State mappings for the Docker engine.

client[source]

Create a docker client from local environment.

get_execution_environment(execution) → dict[source]

Retrieve the environment specified for an execution container.

get_host_ports(execution)[source]

Return host ip and port bindings for the running execution.

get_logs(execution)[source]

Extract logs for a container.

get_state(execution)[source]

Return the status of an execution.

launch(execution, **kwargs)[source]

Launch a docker container with the context image.

logger[source]

Create a logger instance.

stop(execution, remove=False)[source]

Stop a running container, optionally removing it.

class renga_deployer.engines.Engine[source]

Base engine class.

get_execution_environment(execution) → dict[source]

Retrieve the environment specified for an execution container.

get_host_port(execution)[source]

Retrieve the host/port where the application can be reached.

get_logs(execution)[source]

Extract logs for a container.

get_state(execution)[source]

Check the state of an execution.

launch(context, **kwargs)[source]

Create new execution environment for a given context.

stop(execution, remove=False)[source]

Stop an execution.

class renga_deployer.engines.K8SEngine(config=None, timeout=10)[source]

Class for deploying contexts on Kubernetes.

Create a K8SNode instance.

class EXECUTION_STATE_MAPPING[source]

State mappings for the K8S engine.

get_execution_environment(execution) → dict[source]

Retrieve the environment specified for an execution container.

get_host_ports(execution)[source]

Return host ip and port bindings for the running execution.

get_logs(execution, timeout=None, **kwargs)[source]

Extract logs for the Job from the Pod.

get_state(execution)[source]

Get status of a running job.

launch(execution, engine=None, **kwargs)[source]

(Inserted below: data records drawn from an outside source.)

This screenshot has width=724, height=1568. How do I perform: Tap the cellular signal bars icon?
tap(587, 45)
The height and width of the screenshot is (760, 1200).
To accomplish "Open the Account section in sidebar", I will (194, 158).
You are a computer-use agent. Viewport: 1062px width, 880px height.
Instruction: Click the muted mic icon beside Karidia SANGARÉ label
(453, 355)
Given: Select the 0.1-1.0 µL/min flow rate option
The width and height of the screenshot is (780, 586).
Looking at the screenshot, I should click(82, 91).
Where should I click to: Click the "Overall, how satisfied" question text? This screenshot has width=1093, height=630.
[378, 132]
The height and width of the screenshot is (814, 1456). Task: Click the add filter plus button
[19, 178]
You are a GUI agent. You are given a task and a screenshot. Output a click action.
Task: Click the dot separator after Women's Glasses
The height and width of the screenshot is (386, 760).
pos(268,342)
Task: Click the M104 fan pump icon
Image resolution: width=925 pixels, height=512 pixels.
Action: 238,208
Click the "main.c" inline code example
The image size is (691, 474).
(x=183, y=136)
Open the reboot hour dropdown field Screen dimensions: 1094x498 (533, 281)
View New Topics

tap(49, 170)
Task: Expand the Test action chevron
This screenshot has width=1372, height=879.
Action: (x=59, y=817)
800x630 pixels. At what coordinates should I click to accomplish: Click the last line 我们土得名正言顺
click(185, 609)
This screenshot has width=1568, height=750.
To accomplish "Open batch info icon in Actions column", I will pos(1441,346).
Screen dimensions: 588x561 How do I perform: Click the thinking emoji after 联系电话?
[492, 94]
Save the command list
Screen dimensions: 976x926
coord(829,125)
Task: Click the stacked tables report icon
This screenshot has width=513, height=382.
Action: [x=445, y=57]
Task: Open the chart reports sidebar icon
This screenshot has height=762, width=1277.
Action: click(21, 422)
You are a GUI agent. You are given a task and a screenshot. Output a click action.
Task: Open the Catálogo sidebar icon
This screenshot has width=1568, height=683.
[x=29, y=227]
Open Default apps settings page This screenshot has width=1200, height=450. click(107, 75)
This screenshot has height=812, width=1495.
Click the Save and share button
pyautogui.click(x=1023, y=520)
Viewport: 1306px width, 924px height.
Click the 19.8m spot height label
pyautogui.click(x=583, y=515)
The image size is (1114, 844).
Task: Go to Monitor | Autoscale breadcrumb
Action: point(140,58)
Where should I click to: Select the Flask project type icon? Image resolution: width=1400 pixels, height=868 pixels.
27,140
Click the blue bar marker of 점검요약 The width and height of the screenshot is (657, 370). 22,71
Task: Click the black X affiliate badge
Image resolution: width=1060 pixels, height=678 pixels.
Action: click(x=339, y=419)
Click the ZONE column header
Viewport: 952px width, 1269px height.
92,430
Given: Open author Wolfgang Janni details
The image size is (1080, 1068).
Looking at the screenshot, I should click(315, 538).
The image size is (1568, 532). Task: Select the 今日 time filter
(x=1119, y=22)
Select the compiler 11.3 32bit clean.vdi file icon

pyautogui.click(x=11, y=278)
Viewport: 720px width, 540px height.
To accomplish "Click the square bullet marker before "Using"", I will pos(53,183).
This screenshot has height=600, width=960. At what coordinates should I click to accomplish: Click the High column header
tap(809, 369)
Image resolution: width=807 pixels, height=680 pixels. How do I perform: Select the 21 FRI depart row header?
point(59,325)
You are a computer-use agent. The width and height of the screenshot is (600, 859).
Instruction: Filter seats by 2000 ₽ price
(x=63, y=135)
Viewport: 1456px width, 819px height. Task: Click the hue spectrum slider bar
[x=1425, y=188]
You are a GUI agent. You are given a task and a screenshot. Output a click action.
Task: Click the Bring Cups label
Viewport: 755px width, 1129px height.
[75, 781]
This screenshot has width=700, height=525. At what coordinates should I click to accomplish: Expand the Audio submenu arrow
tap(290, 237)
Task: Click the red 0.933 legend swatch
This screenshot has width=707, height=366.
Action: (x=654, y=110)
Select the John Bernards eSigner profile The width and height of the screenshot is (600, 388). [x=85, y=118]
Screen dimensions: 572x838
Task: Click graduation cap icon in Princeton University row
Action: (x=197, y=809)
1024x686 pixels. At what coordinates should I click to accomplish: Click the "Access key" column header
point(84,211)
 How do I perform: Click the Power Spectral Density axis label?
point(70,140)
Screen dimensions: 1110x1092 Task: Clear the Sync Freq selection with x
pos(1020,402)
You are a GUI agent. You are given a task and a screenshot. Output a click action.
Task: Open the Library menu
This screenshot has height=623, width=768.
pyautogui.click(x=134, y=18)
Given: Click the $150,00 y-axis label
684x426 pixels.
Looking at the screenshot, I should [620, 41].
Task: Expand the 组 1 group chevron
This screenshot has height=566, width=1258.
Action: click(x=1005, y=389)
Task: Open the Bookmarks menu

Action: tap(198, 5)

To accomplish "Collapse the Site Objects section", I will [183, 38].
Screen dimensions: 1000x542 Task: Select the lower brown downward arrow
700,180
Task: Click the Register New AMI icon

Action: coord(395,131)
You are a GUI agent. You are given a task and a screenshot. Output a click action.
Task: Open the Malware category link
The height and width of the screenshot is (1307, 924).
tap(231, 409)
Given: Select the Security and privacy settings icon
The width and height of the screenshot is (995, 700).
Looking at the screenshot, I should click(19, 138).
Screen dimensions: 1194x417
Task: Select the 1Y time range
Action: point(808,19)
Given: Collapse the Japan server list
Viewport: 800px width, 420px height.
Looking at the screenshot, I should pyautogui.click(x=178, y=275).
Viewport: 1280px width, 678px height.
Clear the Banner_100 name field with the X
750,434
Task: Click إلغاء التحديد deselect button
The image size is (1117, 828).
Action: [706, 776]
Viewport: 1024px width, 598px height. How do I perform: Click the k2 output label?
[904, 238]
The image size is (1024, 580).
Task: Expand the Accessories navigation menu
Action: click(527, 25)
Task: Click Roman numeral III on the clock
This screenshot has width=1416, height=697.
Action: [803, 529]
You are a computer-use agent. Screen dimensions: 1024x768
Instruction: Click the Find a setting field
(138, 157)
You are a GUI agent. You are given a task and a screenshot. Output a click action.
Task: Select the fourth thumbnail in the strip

Launch a Kubernetes Job with the context spec.

logger[source]

Create a logger instance.

stop(execution, remove=False)[source]

Stop a running job.

Extension

Renga Deployer Service.

class renga_deployer.ext.RengaDeployer(app=None)[source]

Renga-Deployer extension.

Extension initialization.

deployer

Returns a local app Deployer.

init_app(app)[source]

Flask application initialization.

init_config(app)[source]

Initialize configuration.

Models

Models sub-module.

class renga_deployer.models.Context(**kwargs)[source]

Execution context.

Additionally it contains two columns created and updated with automatically managed timestamps.

A simple constructor that allows initialization from kwargs.

Sets attributes on the constructed instance using the names and values in kwargs.

Only keys that are present as attributes of the instance’s class are allowed. These could be, for example, any mapped columns or relationships.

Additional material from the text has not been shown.